▼▼▼

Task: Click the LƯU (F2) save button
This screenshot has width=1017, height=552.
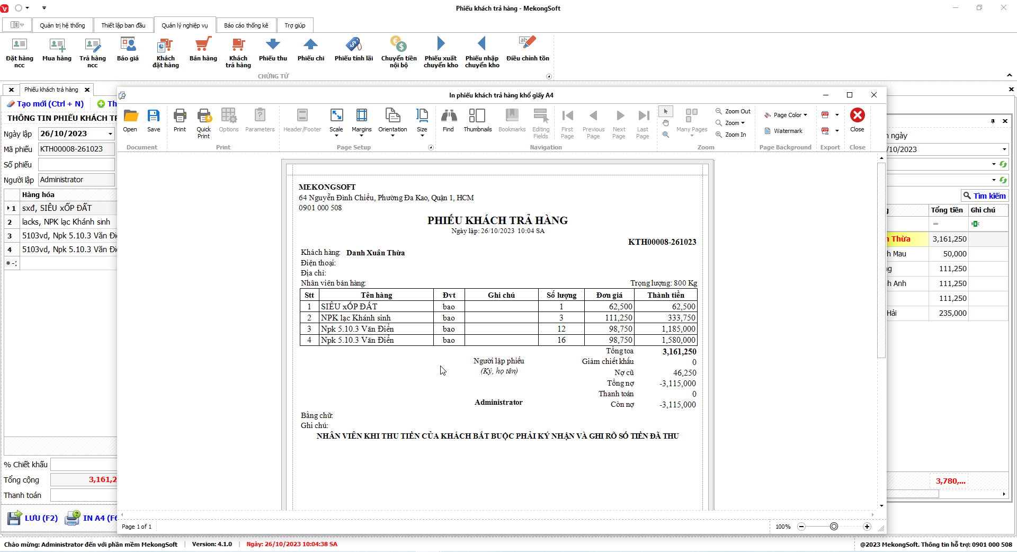Action: point(33,518)
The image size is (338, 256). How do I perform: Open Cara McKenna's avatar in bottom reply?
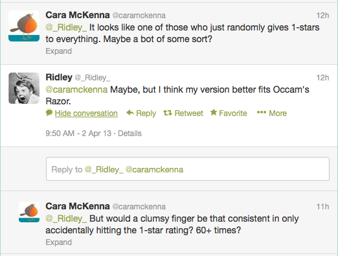29,212
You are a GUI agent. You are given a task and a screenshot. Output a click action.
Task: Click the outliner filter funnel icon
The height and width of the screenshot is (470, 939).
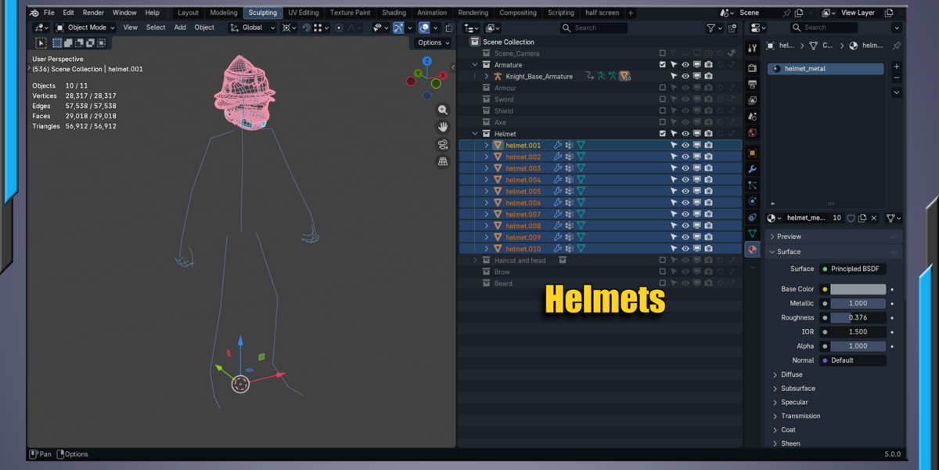(711, 28)
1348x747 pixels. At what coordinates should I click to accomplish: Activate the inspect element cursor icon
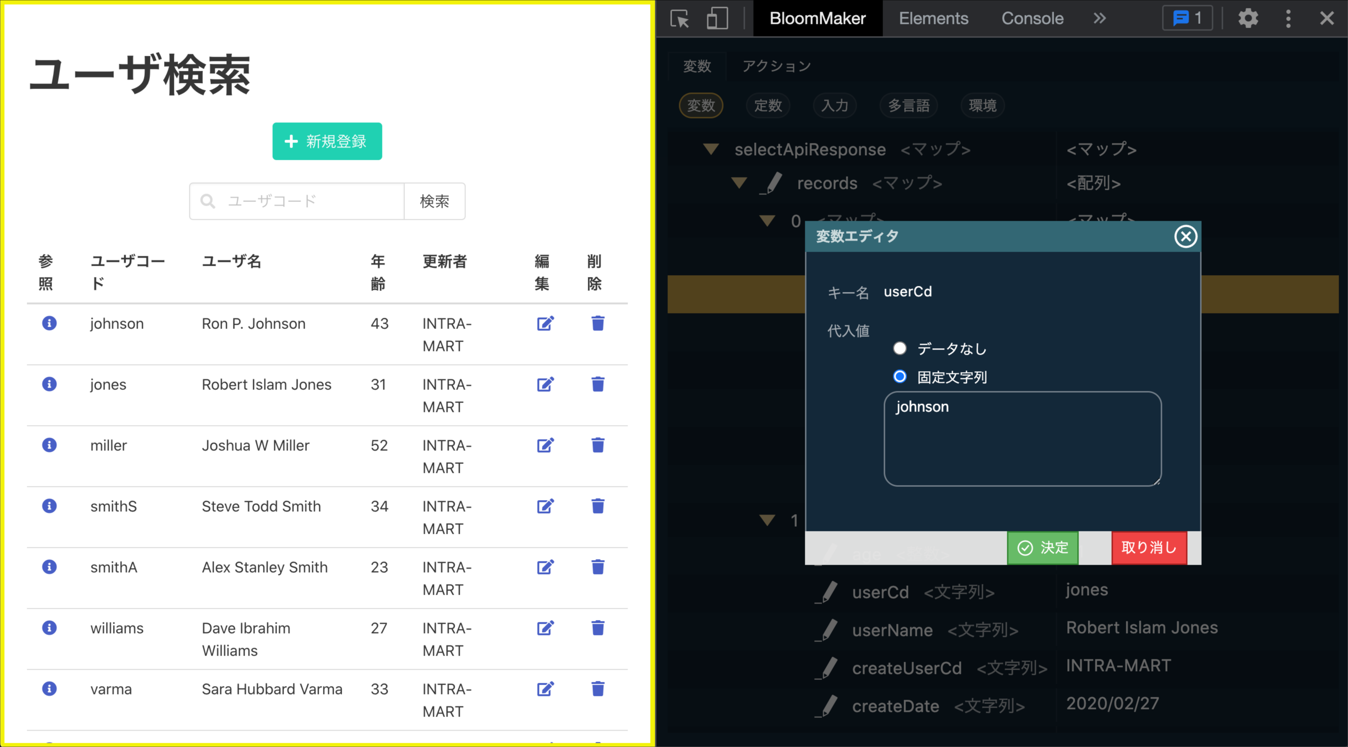[x=680, y=19]
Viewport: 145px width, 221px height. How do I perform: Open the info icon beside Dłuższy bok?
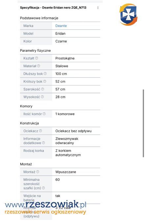[45, 74]
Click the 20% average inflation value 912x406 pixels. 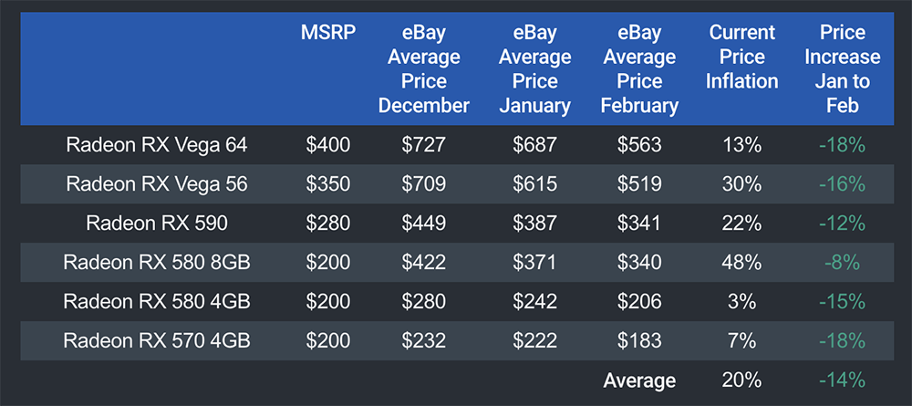pos(742,380)
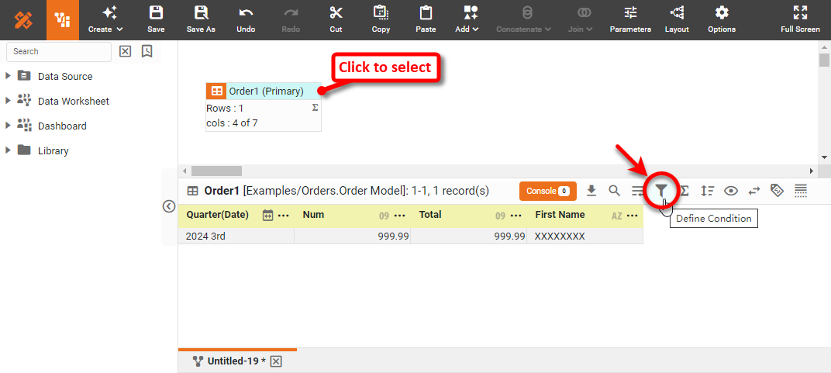The image size is (831, 373).
Task: Click the Undo arrow icon
Action: 246,19
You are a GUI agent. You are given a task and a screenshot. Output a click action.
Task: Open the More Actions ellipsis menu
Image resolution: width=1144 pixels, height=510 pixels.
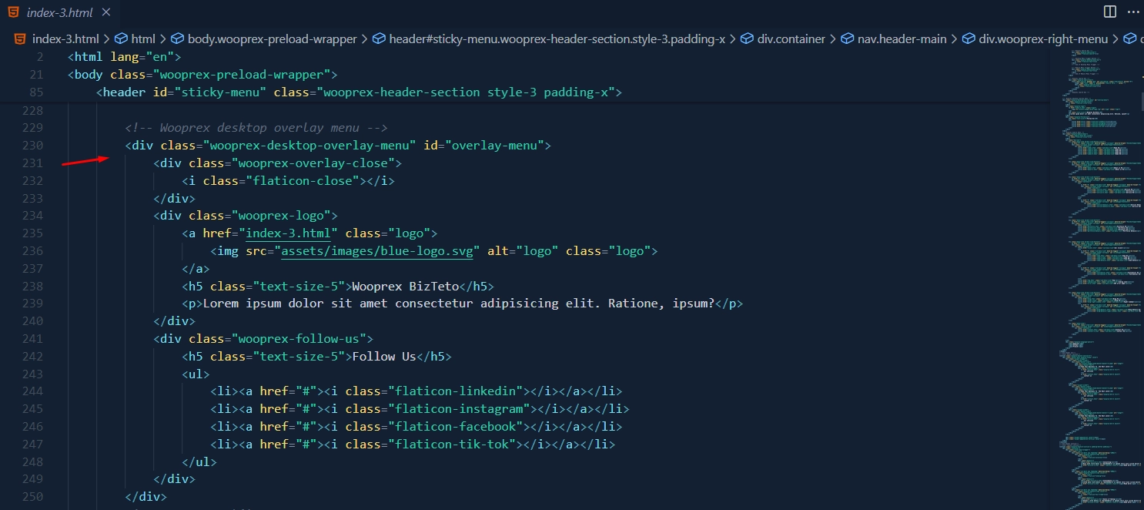point(1132,12)
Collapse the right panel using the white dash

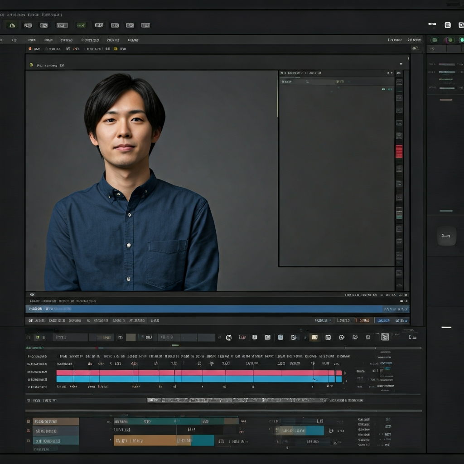(446, 327)
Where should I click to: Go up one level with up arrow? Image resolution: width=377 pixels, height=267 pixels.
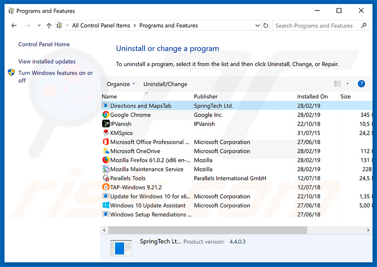point(49,26)
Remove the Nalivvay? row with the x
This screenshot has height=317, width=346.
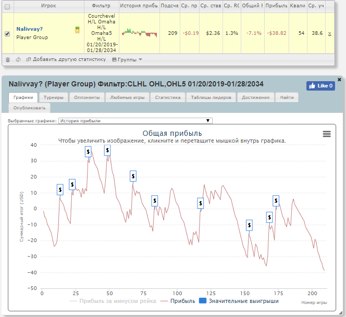click(329, 33)
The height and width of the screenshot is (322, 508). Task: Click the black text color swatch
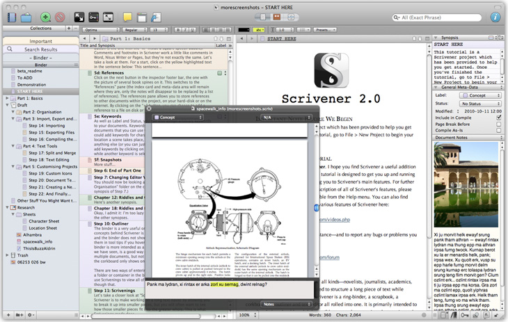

▲▲▲

**Stated task:** Render the stretch of the records above, from the line containing "Remove the Nalivvay? row with the x" through the end of the records, as a JSON list of strings, one per line, omitting blank lines and leaving out the pictures.

**Task answer:**
[
  "Remove the Nalivvay? row with the x",
  "This screenshot has height=317, width=346.",
  "click(329, 33)",
  "The height and width of the screenshot is (322, 508). Task: Click the black text color swatch"
]